In the listing lines starting at the line containing "Click the Выйти button" and ending at the line containing "Open British Homeowners", swap "headline" for "title". Give back only those lines, with nothing else changed.

%%

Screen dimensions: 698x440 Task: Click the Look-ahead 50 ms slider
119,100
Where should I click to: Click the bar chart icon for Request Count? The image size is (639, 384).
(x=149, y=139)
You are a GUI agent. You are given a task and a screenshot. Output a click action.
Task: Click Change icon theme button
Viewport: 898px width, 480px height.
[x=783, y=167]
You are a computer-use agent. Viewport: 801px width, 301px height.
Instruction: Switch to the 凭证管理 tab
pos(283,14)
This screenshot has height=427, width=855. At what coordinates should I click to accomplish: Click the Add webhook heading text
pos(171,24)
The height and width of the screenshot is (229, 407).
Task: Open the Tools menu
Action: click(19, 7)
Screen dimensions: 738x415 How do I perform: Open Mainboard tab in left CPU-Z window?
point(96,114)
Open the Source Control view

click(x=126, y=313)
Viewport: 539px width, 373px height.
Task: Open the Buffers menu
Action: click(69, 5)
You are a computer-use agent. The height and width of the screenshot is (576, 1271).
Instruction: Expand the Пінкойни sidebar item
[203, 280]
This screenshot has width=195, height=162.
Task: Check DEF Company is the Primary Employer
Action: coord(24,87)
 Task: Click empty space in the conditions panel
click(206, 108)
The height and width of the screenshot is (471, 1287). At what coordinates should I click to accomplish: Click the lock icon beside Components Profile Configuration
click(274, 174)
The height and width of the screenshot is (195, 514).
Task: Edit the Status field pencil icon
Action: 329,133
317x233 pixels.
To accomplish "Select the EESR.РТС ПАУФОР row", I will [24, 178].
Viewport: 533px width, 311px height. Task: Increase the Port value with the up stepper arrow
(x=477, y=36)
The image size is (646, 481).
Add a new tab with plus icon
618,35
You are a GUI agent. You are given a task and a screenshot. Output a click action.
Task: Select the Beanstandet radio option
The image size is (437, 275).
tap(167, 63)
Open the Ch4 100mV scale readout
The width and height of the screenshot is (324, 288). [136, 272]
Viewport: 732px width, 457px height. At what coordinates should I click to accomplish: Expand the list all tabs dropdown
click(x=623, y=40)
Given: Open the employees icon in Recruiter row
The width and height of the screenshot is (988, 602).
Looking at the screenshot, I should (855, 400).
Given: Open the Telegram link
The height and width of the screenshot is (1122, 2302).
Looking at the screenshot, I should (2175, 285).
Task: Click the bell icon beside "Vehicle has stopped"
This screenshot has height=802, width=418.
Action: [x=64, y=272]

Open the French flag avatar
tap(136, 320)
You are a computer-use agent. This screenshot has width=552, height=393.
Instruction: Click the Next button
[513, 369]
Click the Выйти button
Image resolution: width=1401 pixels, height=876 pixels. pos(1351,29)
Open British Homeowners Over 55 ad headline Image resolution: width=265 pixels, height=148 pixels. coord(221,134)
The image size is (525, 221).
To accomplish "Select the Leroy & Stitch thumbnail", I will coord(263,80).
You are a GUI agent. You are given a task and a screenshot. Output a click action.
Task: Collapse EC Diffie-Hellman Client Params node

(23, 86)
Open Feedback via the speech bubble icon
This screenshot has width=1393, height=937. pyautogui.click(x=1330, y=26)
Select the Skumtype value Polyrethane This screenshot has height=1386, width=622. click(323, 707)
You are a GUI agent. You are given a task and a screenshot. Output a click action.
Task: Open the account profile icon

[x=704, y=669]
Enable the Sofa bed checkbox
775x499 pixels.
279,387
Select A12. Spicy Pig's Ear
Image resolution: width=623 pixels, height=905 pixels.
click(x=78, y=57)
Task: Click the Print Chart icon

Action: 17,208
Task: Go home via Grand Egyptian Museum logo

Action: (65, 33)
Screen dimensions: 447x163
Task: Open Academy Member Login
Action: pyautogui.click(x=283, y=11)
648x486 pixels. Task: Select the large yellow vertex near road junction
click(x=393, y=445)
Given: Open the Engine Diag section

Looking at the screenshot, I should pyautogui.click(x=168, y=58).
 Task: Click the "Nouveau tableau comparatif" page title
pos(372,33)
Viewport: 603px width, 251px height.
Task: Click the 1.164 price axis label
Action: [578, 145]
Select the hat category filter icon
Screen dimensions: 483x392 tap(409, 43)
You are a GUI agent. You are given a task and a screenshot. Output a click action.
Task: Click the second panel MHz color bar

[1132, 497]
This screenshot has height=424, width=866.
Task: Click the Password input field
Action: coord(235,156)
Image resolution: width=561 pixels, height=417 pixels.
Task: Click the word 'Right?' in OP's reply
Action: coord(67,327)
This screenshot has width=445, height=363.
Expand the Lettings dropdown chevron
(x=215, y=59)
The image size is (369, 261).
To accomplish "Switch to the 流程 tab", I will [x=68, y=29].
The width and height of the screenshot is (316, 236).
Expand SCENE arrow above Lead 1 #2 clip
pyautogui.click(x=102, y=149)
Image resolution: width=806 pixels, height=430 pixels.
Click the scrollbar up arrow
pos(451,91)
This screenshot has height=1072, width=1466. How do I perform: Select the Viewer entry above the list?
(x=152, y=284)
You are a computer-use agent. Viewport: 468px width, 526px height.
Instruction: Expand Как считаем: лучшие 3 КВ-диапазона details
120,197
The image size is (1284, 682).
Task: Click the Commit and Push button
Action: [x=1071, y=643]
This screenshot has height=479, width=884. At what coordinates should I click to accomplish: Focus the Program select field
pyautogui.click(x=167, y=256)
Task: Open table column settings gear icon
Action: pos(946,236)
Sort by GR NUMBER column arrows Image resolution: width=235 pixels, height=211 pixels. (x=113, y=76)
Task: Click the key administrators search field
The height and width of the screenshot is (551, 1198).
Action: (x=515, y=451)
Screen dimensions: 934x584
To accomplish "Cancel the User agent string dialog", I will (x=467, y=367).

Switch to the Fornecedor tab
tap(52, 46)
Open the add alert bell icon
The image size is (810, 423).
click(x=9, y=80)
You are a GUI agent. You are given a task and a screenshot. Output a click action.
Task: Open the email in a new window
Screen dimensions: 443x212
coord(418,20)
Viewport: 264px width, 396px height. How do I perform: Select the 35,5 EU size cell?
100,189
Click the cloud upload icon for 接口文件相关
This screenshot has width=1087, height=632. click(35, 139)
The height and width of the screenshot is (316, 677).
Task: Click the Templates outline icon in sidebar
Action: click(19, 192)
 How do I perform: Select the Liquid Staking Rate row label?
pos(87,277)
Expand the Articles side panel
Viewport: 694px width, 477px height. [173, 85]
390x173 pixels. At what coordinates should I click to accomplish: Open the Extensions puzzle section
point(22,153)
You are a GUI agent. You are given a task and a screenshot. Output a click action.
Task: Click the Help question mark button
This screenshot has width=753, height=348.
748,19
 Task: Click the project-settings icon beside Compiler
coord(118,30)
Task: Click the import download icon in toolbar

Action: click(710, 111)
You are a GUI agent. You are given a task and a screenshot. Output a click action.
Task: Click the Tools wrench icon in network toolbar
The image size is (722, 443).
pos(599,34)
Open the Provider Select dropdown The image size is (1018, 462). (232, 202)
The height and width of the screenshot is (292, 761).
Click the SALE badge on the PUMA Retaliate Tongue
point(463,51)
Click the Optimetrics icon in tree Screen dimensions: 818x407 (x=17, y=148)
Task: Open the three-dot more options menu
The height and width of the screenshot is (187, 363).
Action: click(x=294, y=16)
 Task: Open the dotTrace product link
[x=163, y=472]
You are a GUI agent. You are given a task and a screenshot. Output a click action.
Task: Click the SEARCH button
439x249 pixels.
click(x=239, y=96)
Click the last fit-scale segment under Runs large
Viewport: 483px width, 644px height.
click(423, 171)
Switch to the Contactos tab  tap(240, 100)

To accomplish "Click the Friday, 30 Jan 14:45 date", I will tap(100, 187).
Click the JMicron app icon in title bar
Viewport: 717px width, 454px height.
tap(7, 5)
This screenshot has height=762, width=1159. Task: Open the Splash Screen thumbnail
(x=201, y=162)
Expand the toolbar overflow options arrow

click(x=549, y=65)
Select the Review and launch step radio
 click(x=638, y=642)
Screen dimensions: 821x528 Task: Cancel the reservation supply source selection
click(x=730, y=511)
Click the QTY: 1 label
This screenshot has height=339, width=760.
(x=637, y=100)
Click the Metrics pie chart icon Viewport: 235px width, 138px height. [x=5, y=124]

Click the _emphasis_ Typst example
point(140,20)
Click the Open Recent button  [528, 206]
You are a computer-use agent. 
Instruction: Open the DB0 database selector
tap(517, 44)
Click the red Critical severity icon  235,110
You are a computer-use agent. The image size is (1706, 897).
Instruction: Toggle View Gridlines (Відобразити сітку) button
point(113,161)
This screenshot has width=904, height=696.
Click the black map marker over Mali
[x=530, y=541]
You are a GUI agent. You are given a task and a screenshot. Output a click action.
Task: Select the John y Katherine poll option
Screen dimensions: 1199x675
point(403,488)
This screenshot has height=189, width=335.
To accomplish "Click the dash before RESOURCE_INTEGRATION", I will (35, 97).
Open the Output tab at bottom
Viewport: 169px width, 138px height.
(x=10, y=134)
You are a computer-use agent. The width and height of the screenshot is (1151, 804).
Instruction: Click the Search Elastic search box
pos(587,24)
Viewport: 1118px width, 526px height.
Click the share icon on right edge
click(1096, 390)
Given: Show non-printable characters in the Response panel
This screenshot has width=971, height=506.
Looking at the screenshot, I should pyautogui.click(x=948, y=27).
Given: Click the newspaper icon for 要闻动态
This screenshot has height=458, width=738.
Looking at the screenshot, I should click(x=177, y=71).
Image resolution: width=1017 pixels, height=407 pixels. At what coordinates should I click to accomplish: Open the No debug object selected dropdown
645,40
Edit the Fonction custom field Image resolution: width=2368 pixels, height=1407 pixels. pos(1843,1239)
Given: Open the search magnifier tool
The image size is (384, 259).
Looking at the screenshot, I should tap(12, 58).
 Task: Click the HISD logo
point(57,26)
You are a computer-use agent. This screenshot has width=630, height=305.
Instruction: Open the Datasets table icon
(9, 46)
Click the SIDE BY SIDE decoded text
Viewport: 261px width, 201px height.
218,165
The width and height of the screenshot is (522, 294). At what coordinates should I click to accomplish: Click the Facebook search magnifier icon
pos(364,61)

%%

# [Result of this exercise]
Click the Выйти button
Image resolution: width=1401 pixels, height=876 pixels. pos(1351,29)
Open British Homeowners Over 55 ad title Image resolution: width=265 pixels, height=148 pixels. coord(221,134)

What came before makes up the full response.